Re: NagiosXI -> NagiosLog specific type of query broken
Posted: Wed Aug 10, 2016 12:58 pm
by gsl_ops_practice
No, that query did not have any real information. Please find output of your query below:
Code: Select all
cluster_name":"XXXXXXXXXXXXXXXXXXXXXXX","status":"green","timed_out":false,"number_of_nodes":2,"number_of_data_nodes":2,"active_primary_shards":611,"active_shards":1222,"relocating_shards":0,"initializing_shards":0,"unassigned_shards":0,"number_of_pending_tasks":0,"number_of_in_flight_fetch":0}
Re: NagiosXI -> NagiosLog specific type of query broken
Posted: Thu Aug 11, 2016 10:05 am
by rkennedy
gsl_ops_practice wrote:No, that query did not have any real information. Please find output of your query below:
Code: Select all
cluster_name":"XXXXXXXXXXXXXXXXXXXXXXX","status":"green","timed_out":false,"number_of_nodes":2,"number_of_data_nodes":2,"active_primary_shards":611,"active_shards":1222,"relocating_shards":0,"initializing_shards":0,"unassigned_shards":0,"number_of_pending_tasks":0,"number_of_in_flight_fetch":0}
I actually missed a bracket in the command that I posted, could you run it again? I've added one more } to it. This should show us if Elastic's API is returning the result at all or not.
Code: Select all
curl -XGET 127.0.0.1:9200/_search?pretty -d '{"query":{"filtered":{"query":{"bool":{"should":[{"query_string":{"query":"*"}}]}},"filter":{"bool":{"must":[{"range":{"@timestamp":{"from":1470754104641,"to":1470754404641}}},{"fquery":{"query":{"query_string":{"query":"*apache_access*"}},"_cache":true}},{"fquery":{"query":{"query_string":{"query":"response = 200"}},"_cache":true}}],"must_not":[{"fquery":{"query":{"query_string":{"query":"*staging*"}},"_cache":true}},{"fquery":{"query":{"query_string":{"query":"*10.30*"}},"_cache":true}}]}}}}}'
Re: NagiosXI -> NagiosLog specific type of query broken
Posted: Thu Aug 11, 2016 12:42 pm
by gsl_ops_practice
Just ran this query - this is the output, please note there are 9 result blocks and I pasting the first one.
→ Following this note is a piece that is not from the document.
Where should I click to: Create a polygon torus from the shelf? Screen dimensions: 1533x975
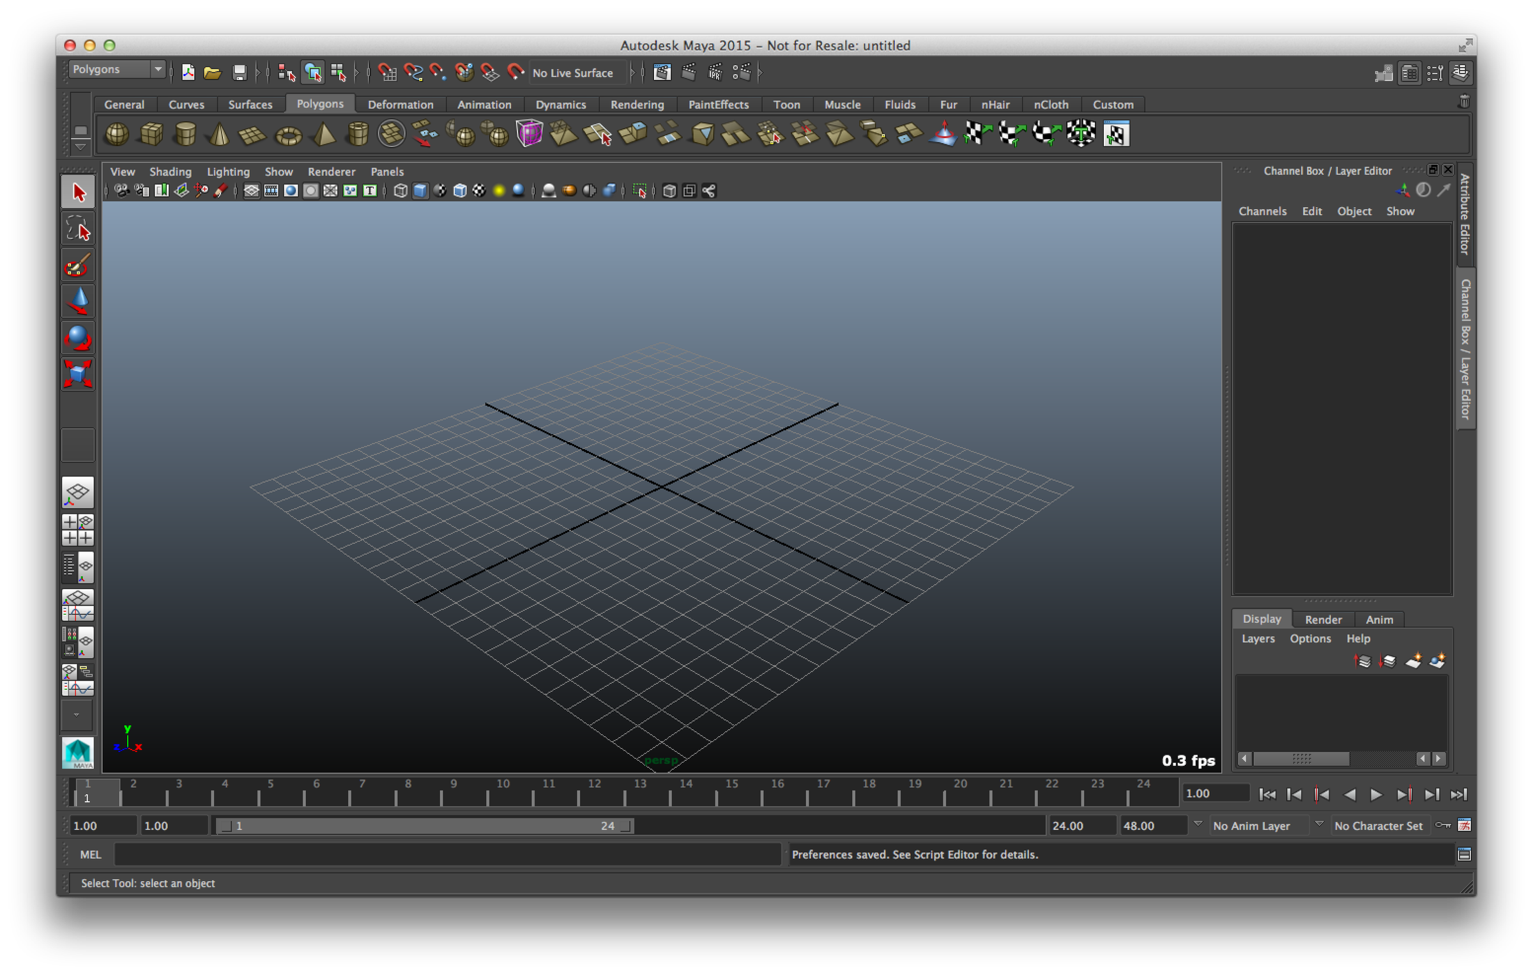coord(288,134)
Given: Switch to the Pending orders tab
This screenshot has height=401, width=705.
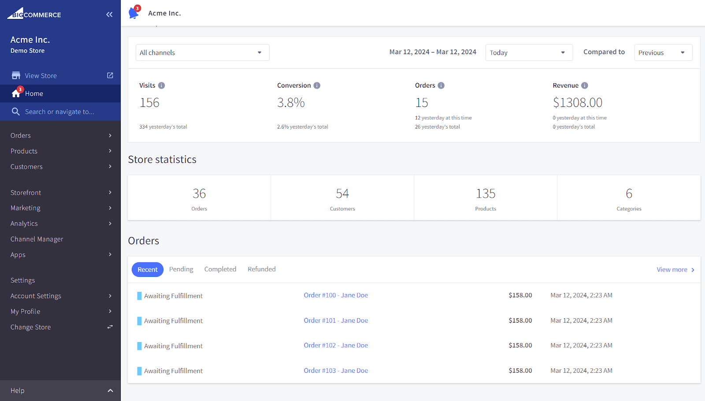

Due to having to remove sensitive data the spacing and line breaks are a bit off.
Code: Select all
{
"took" : 1467,
"timed_out" : false,
"_shards" : {
"total" : 616,
"successful" : 616,
"failed" : 0
},
"hits" : {
"total" : 2352,
"max_score" : 1.0,
"hits" : [ {
"_index" : "logstash-2016.08.09",
"_type" : "apache_access",
"_id" : "AVZvydh7e9XLoLAfJHwc",
"_score" : 1.0,
"_source":{"message":"111.111.111.111- - [09/Aug/2016:14:51:50 +0000] \"POST /serviceurl/webapp HTTP/1.1\ " 200 2662 \"-\" \"Java/1.5.0\" inbytes=2099 outbytes=2976\n","@version":"1","@timestamp":"2016-08-09T14:51:50.000Z","type":"apach e_access","host":"1.1.1.1","priority":133,"timestamp":["Aug 9 14:51:53","09/Aug/2016:14:51:50 +0000"],"logsource":webserver","program":"apache_access","severity":5,"facility":16,"facility_label":"local0","severity_label":"Notice","clientip":"111.111.111.111","ident":"-","auth":"-","verb":"POST","request":"/serviceurl/webapp","httpversion":"1.1","response":200,"bytes":2662,"referrer":"\"-\"","agent":"\"Java/1.5.0\"","inbytes":2099,"outbytes":2976}
}
Re: NagiosXI -> NagiosLog specific type of query broken
Posted: Thu Aug 11, 2016 3:30 pm
by rkennedy
Thanks for that output. Just to make sure, is that the result you expect from the XI interface and the same result you're seeing when running the query through NLS?
I have a feeling there is a bug when it's utilizing NLS's API vs Elasticsearch's, as the Elasticsearch API seems to be returning results.